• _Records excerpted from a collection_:

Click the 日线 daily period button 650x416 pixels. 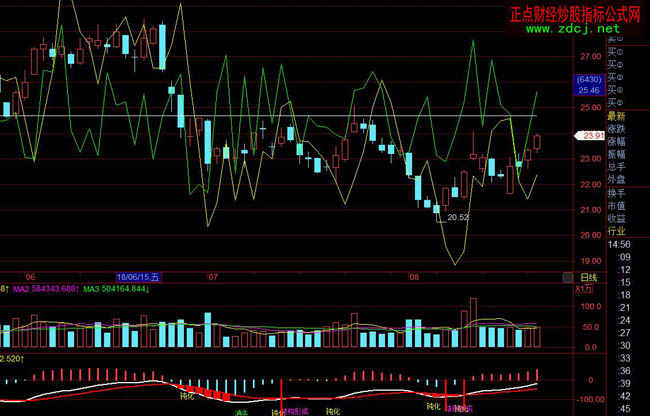(588, 277)
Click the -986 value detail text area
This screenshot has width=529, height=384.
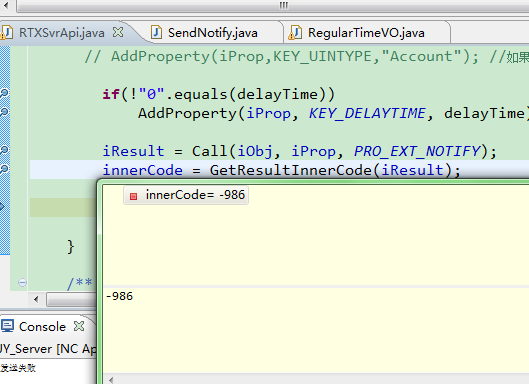coord(316,330)
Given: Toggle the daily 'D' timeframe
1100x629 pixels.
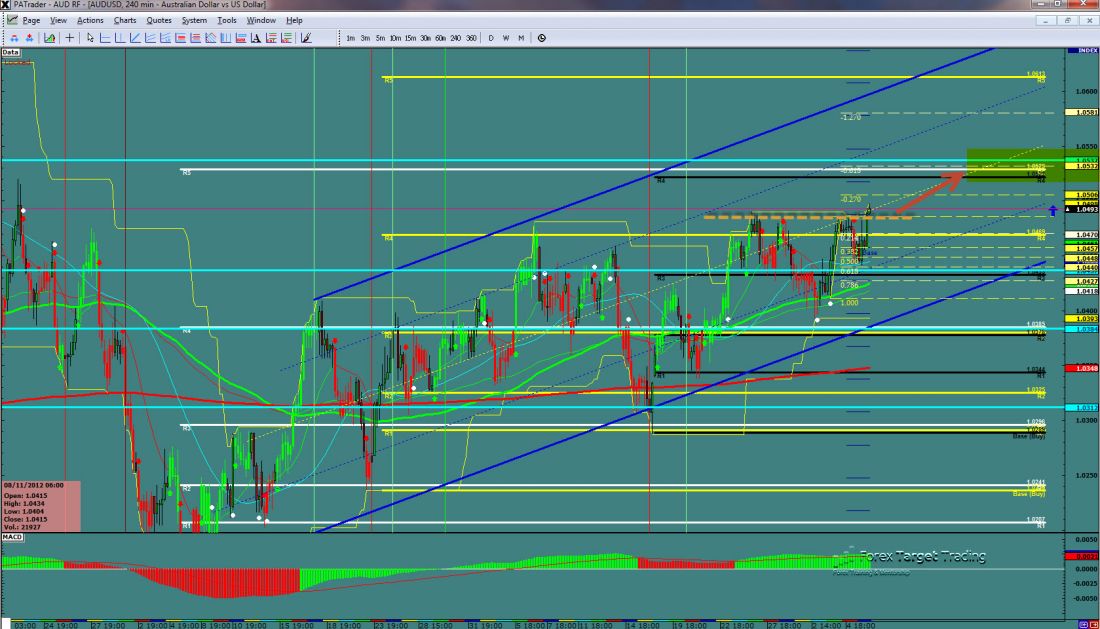Looking at the screenshot, I should click(x=491, y=38).
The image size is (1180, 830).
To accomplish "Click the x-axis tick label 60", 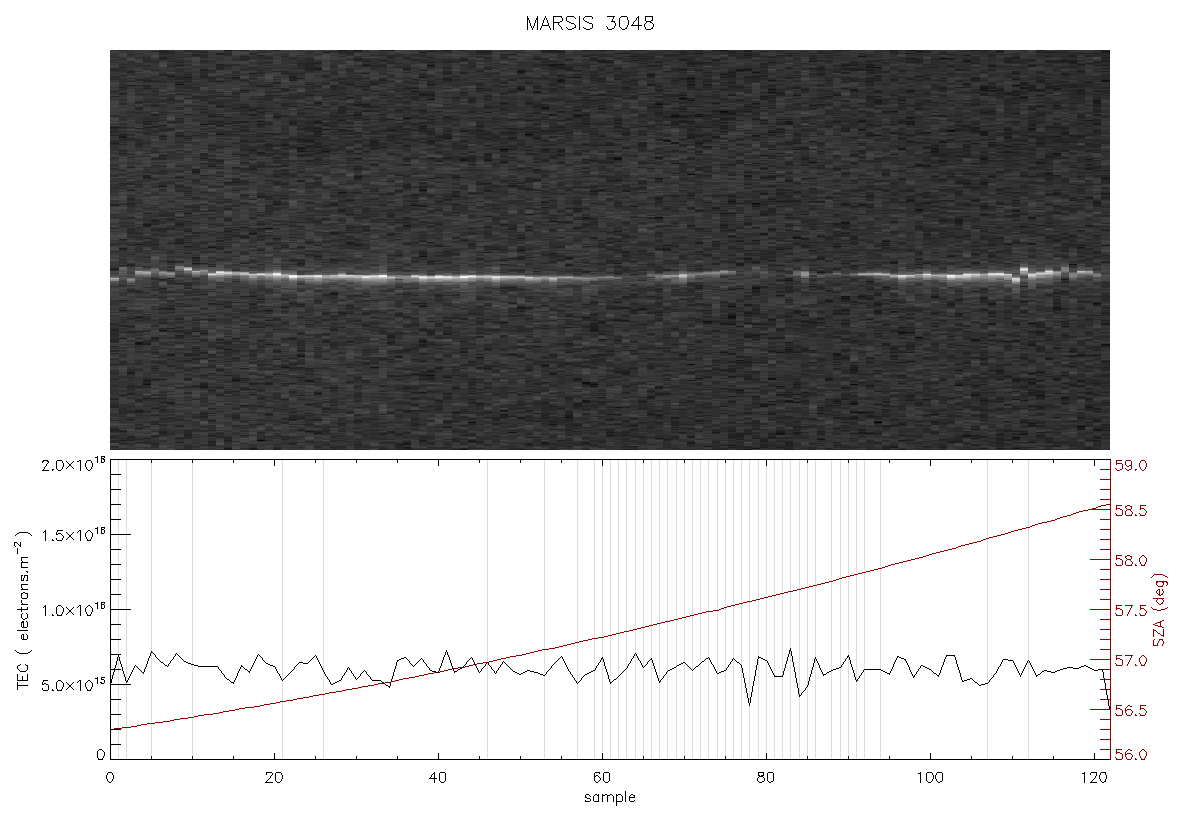I will point(601,778).
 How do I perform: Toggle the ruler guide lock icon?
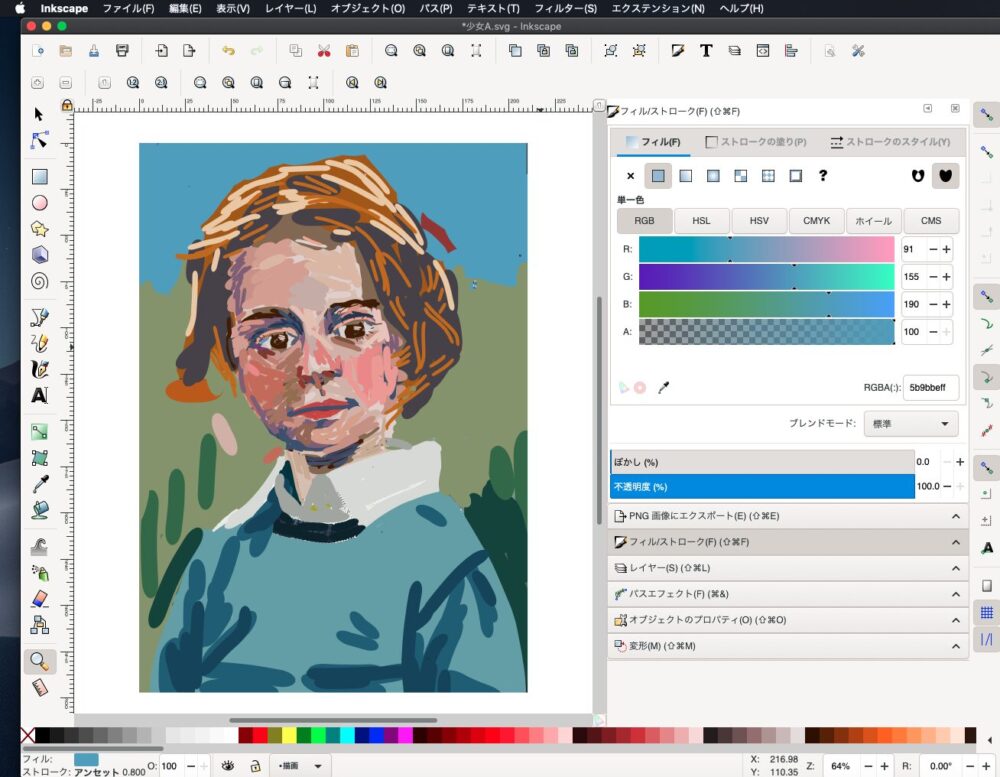point(66,105)
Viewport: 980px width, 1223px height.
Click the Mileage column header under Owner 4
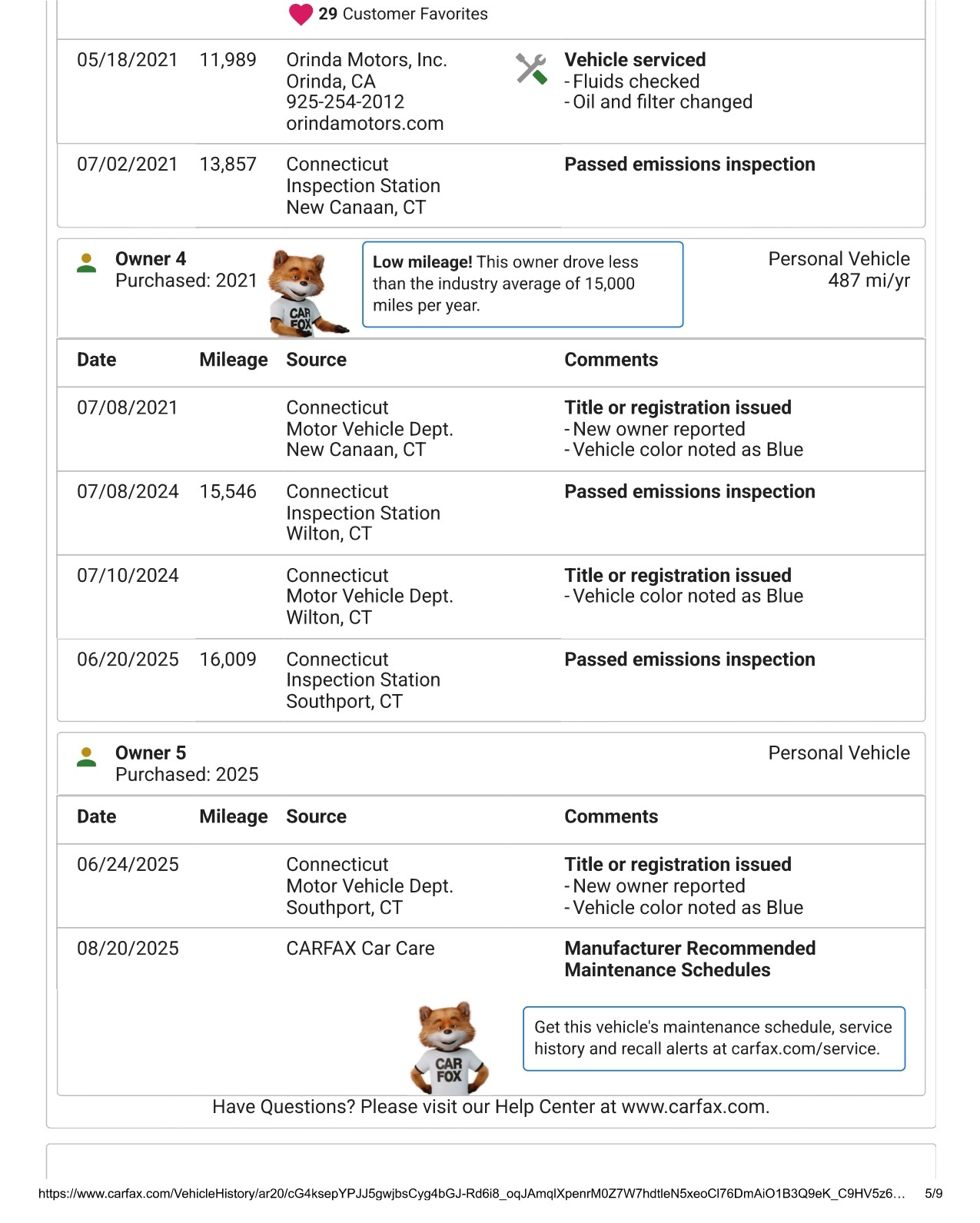click(233, 360)
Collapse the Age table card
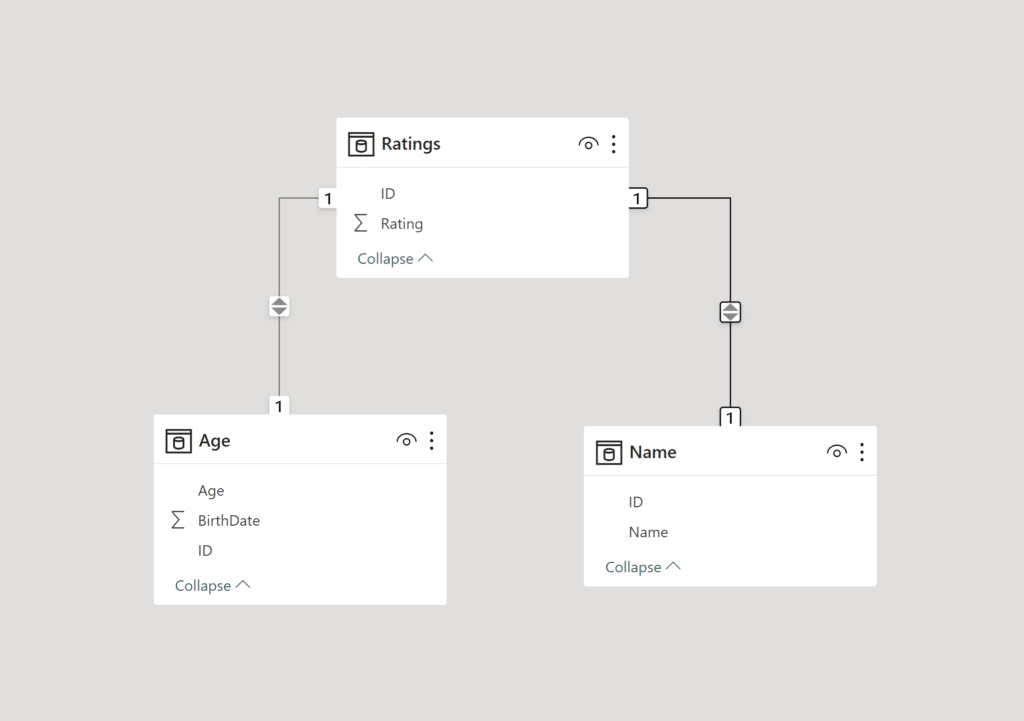This screenshot has height=721, width=1024. click(x=212, y=586)
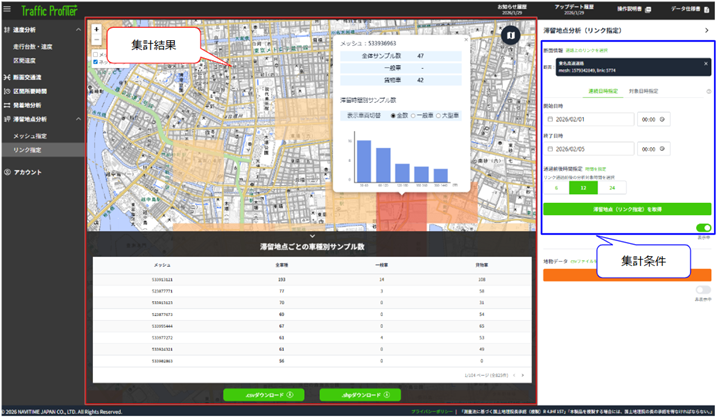
Task: Zoom in the map with plus button
Action: (x=96, y=29)
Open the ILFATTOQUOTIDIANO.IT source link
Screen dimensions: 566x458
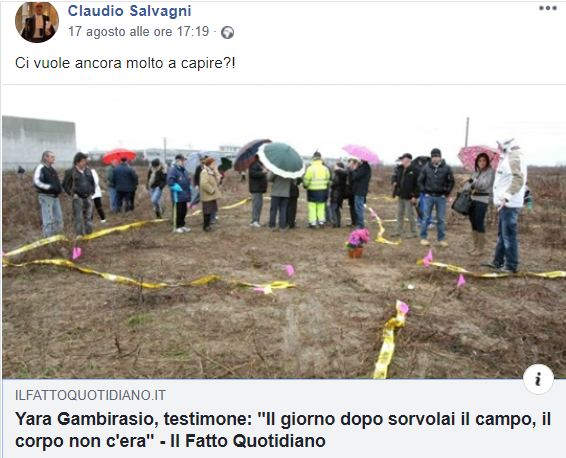[x=90, y=396]
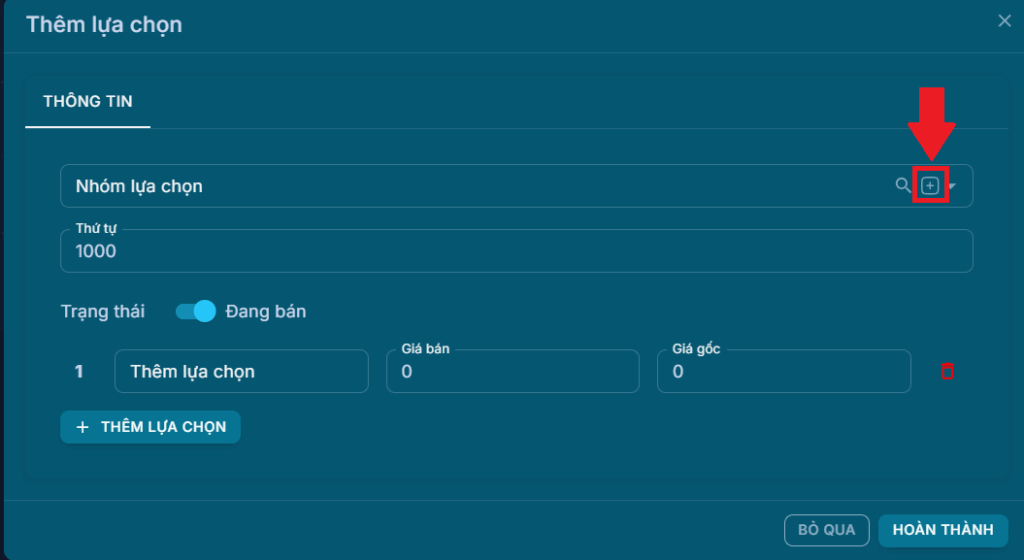Click the plus symbol on THÊM LỰA CHỌN button
1024x560 pixels.
coord(83,427)
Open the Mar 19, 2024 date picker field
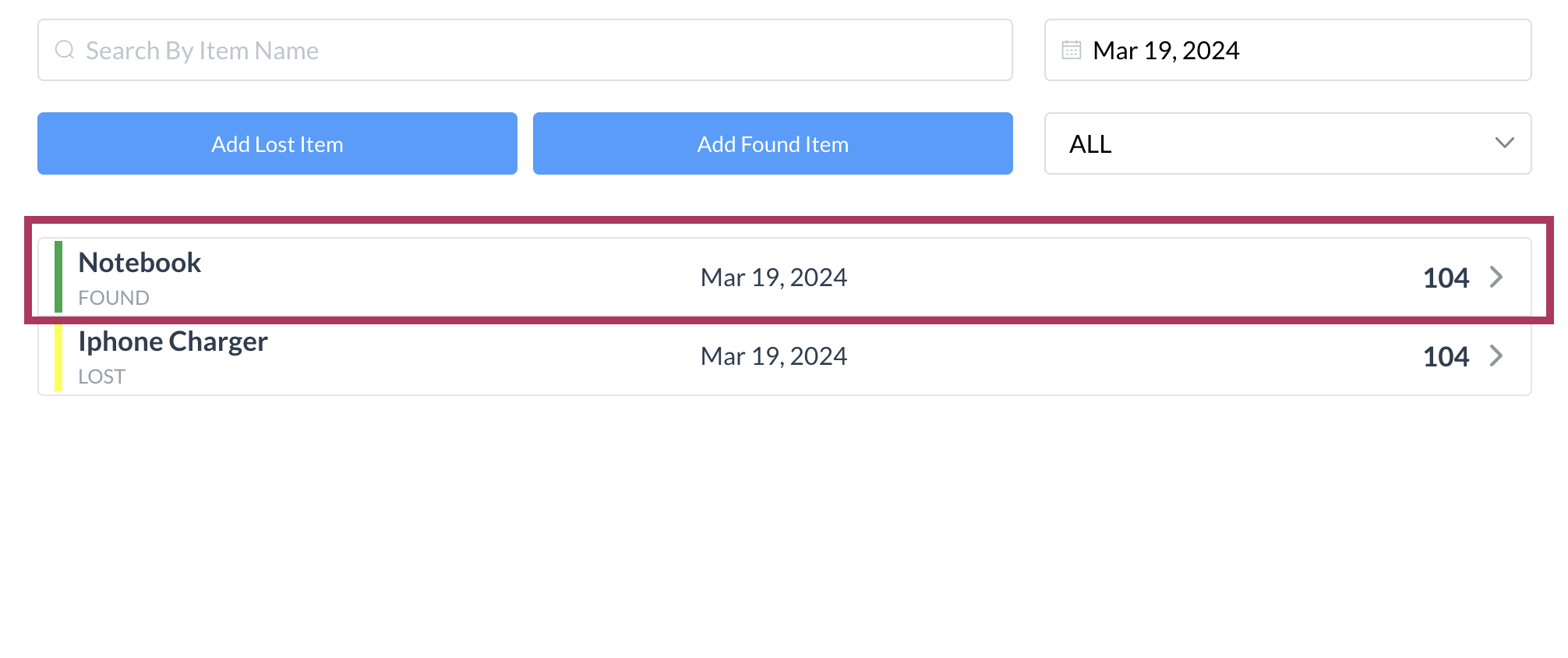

• _Action item_:
Begin at the line containing "Open the ILFATTOQUOTIDIANO.IT source link" and transcribe exactly every line through the end of the records, both ends included, leaving the pictures out.

• _Response_:
Open the ILFATTOQUOTIDIANO.IT source link
Screen dimensions: 566x458
[x=90, y=396]
Click the plus symbol on THÊM LỰA CHỌN button
1024x560 pixels.
coord(83,427)
Open the Mar 19, 2024 date picker field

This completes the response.